Count of Katzenelnbogen

Johann IV, Count of Katzenelnbogen (c.1363 - 27 October 1444) was one of the last members of the younger line of the House of Katzenelnbogen. He ruled the reunited County of Katzenelnbogen.

His father was Diether VIII, a count of Katzenelnbogen from the younger line of the House of Katzenelnbogen, and ruled mainly in Upper Katzenelnbogen. Johann's mother was Elisabeth, a daughter of Adolph I of Nassau-Wiesbaden (1307–1370).

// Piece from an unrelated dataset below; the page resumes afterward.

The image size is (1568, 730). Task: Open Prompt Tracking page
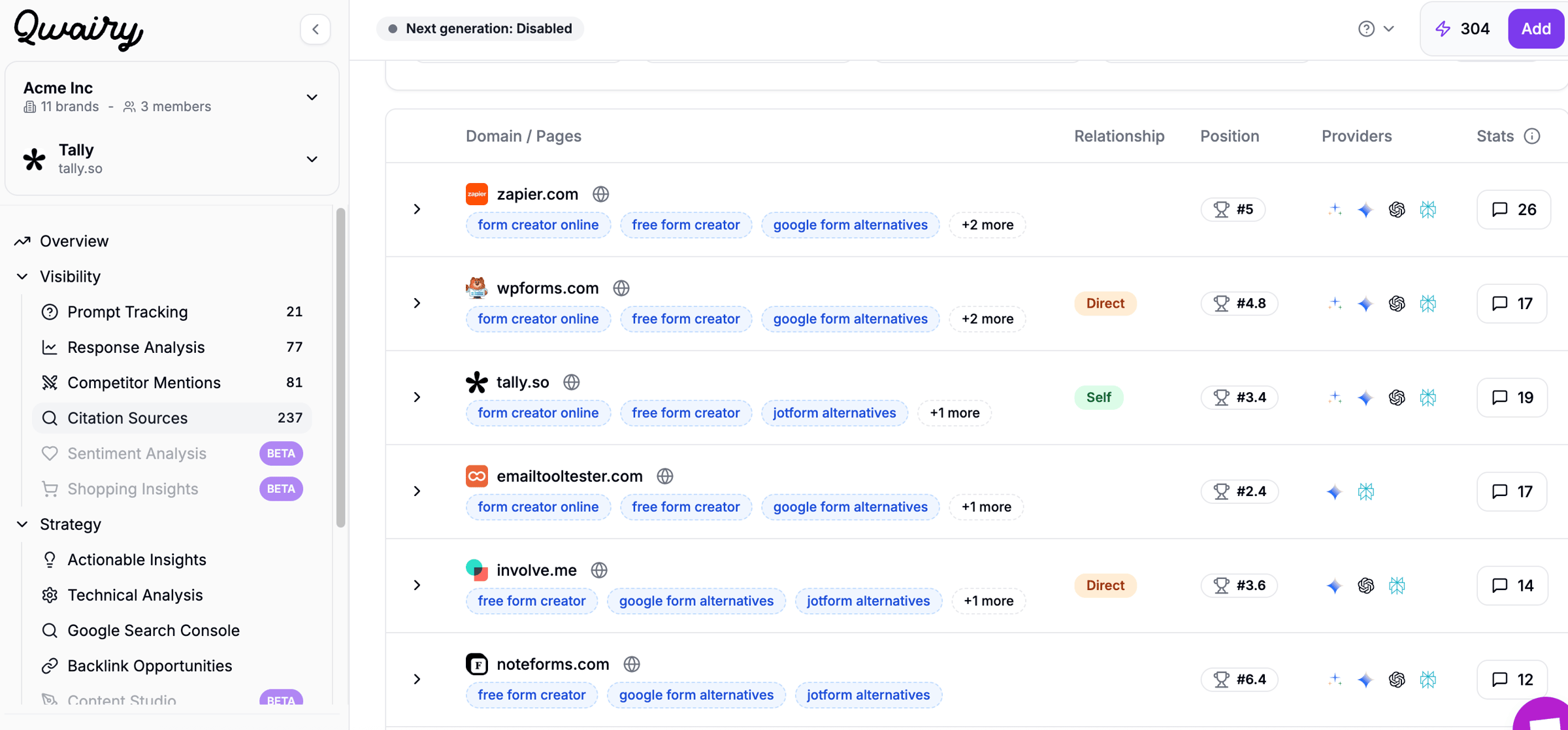click(x=127, y=312)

In 1383, Johann IV married Anna of Katzenelnbogen, a distant cousin from the older line of Katzenelnbogen, and they had at least one son: Philipp I (1402–1479). Philipp I was the last male member of the House of Katzenelnbogen. He had two sons: Philipp II (1427–1453) and Eberhard (d. 1456), however, they both predeceased him. After Philipp I's death, his daughter Anna inherited the County, including Dornberg Castle, and so it fell to her husband, Henry III, Landgrave of Upper Hesse.

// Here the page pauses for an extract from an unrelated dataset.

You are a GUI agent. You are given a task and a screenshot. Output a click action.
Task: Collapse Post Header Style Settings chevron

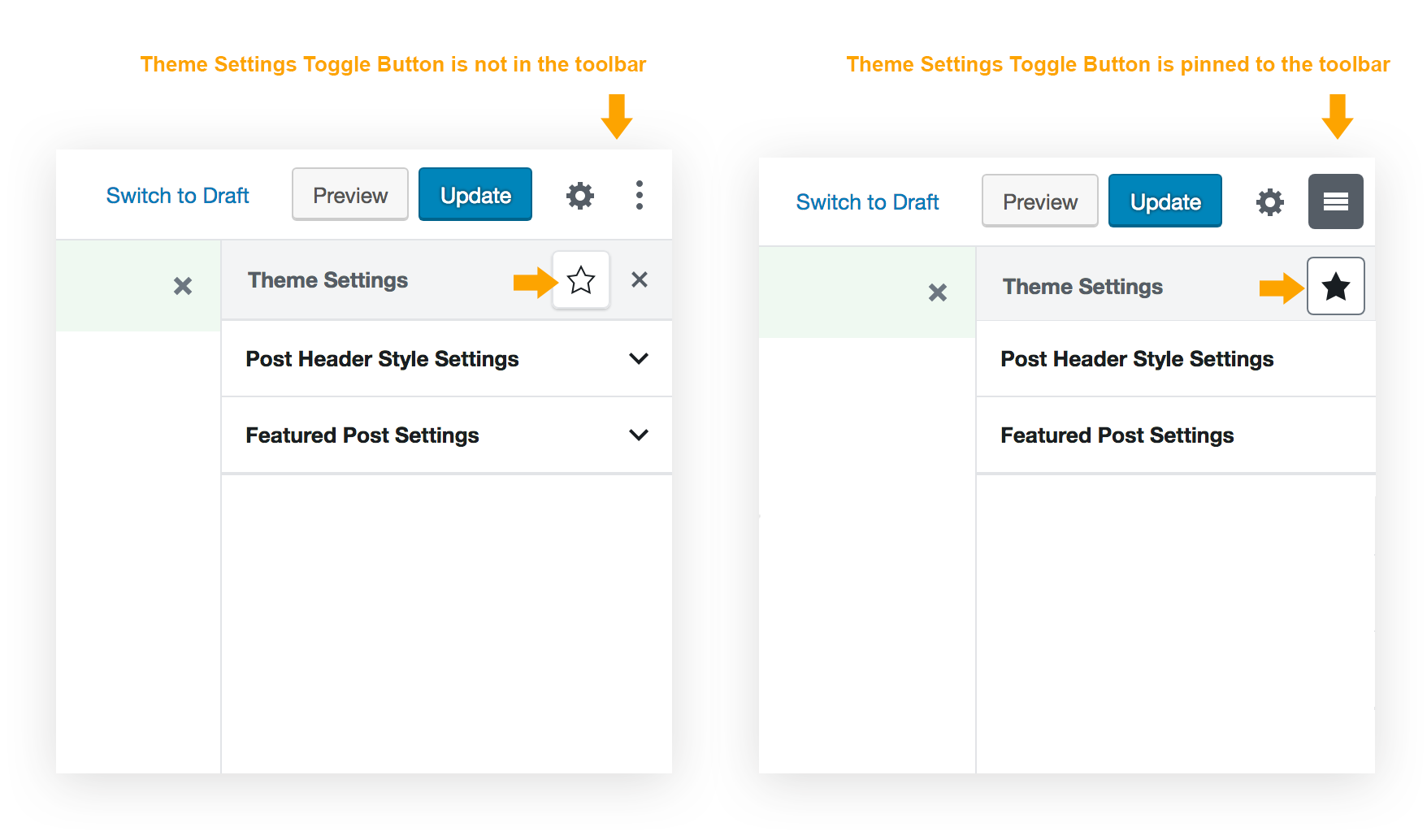pos(640,358)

Johann was important in the history of Riesling. In 1435, Klaus Kleinfisch, an administrator of Johann, bought a new white grape variety from a vineyard in Rüsselsheim for 22 shillings. In this invoice, the name Riesling is mentioned for the first time in a document.

Johann died 27 October 1444 at Rheinfels Castle. His body was later transferred to Eberbach Abbey, which had been the family's burial site since Eberhard I of Katzenelnbogen.